I don’t need the journal in front of me. I have every song memorized.
Now I get why people do this.
I lose myself. I’m not here on a tour bus, there’s no one outside this door, I’m not playing a sort of borrowed guitar, the world isn’t falling apart once this tour ends, my job isn’t in question, and my life isn’t going to crumble because I might never see Wilder again, which is even more horrible than thinking about loving him forever and him never knowing.
Wilder isn’t even in this room with me.
I’m here alone. It’s just me and the music.
My music. My pain, my love, my emotion. It’s me feeling nothing and everything, and I’m entirely free to do that.
There’s no sense of time or place.
Until there is.
When I crash back into my body and into reality, I realize I’ve played through several songs.
Several. When I didn’t even want to play one.
They’re out in the world now. They’re no longer just mine.
I’ve bottled up all my pain and frustration, my generosity, humanity, compassion, kindness, and unrequited love, and I’ve just laid them all bare for the one person in the entire world who never should have heard me do it.
The silence that fills the small room is crushingly uncomfortable.
I hastily remove the guitar strap like it’s a big warty toad trying to kiss me to turn me into its mate. Although, would that really be so bad? Toads are awesome.
I gently put the guitar back into its case and shut the lid. The little latches click into place easily. My panic feels more contained now that the guitar has been put back, like everything that just happened can be tucked away as easily.
I angle around so I can steal a glance at Wilder’s face.
He’s in awe.
There’s no other term for it. He catches me looking, and I have to turn around fully or risk one of those weird I see you, but I’m pretending I don’t see you maneuvers that would make me look even more guilty.
I argue with myself that Wilder doesn’t know those songs were written about him.
He doesn’t know everything about me. They could easily have been for someone else.
Some of them are so abstract that they could be about anything.
He’s never written songs solely about his life either.
His most successful ones are generalized, so they could be meaningful to anyone who has ever experienced loss or true connection before.
Wilder opens his mouth to say something, but I put up a hand. “You should try to rest.” I walk over to tuck the covers around him even though they’re already perfectly in place. I slide the journal out of his hand and put it on the nightstand.
“This is going to sound so crazy,” he mumbles, his tone gravelly, like he’s taking a huge risk.
Him. Wilder. With me. “But would you… um, lie on the bed behind me? My grandma used to do that for me when I couldn’t sleep.
It really helped.” He flushes, but it’s a nice change against his too pale complexion.
My heart tumbles over itself.
I gave him my songs. My journal. My past and future, my blood and bone, my everything.

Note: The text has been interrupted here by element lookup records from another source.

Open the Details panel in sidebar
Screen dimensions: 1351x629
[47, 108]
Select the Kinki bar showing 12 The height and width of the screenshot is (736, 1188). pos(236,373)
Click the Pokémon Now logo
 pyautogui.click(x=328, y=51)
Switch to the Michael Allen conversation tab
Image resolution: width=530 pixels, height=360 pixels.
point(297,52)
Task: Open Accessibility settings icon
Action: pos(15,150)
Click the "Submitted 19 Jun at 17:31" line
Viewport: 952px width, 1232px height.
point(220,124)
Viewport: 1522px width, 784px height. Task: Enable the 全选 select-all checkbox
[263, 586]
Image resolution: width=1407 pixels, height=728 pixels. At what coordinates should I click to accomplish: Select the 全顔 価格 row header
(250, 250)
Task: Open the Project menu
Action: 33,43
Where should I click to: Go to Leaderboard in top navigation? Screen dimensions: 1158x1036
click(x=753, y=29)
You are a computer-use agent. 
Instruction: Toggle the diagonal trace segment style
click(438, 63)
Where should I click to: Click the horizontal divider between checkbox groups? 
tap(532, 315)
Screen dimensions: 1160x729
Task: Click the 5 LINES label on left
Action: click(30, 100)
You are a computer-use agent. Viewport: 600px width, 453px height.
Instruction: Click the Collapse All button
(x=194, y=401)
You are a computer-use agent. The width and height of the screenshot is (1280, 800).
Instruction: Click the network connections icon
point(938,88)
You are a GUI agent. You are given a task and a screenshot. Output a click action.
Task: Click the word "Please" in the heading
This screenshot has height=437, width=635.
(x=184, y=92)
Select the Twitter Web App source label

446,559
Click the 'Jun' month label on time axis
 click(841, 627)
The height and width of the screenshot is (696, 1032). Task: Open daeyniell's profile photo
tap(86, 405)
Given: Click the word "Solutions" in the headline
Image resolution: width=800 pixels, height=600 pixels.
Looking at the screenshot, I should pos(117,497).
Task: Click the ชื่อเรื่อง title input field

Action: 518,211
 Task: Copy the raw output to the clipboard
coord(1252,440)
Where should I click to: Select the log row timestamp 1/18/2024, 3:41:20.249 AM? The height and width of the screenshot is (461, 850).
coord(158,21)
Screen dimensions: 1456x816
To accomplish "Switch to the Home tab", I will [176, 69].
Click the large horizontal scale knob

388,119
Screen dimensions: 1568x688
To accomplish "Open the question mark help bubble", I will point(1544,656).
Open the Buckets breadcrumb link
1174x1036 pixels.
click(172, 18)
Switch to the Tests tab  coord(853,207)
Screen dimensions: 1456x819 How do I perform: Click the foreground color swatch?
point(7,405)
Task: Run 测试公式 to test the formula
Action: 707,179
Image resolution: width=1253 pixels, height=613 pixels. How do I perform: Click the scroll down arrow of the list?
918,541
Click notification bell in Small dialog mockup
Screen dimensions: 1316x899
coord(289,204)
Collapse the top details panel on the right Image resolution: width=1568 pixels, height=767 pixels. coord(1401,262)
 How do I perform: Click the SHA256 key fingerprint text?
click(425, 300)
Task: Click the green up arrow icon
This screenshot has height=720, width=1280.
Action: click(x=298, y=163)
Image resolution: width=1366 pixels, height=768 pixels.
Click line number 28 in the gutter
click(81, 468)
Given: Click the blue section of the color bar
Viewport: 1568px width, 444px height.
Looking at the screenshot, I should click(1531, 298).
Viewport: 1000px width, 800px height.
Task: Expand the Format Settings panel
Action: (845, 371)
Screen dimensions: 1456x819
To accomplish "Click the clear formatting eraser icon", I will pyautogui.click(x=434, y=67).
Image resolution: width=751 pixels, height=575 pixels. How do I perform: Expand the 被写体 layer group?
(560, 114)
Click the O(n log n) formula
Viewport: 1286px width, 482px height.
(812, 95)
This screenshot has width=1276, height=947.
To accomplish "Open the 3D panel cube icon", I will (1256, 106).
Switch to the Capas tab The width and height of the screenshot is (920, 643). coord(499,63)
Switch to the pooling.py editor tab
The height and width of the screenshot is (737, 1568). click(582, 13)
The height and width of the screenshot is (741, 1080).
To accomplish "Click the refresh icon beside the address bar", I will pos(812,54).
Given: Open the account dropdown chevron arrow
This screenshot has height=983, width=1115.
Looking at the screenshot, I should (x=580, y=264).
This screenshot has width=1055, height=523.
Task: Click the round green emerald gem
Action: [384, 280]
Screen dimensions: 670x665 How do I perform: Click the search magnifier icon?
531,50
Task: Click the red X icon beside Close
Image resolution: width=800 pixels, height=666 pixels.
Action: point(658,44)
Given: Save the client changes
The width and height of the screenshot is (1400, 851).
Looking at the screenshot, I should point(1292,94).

I made myself vulnerable when it was the last thing I wanted to do.
This isn’t an exchange where he feels obligated to do the same, but it is a new level of trust we now share.
He trusts me enough to have me at his back when he needs someone.
That’s how I end up curled around him with one palm pressed against his back between his shoulder blades, his warmth soaking into my hand and suffusing my whole body while the bus hums steadily on.
It’s how I stay that way long after I know he’s asleep, guarding him, listening to the sounds of his breath, and memorizing every detail while my brain spirals out of control.
I’m still freaking out, but at the same time, that expression is a small balm to my fractured insides.
I don’t feel like I’ve left anything undone.
If I have to move on, maybe I can do that.
It’s coming. I know it is. My body can vacate this space, but my heart will always stay with this man.
It’s so wrong to be this close to him, but at the same time, it’s so right.
It’s just this one night.
Because he needs someone.
Not because I need him just as badly.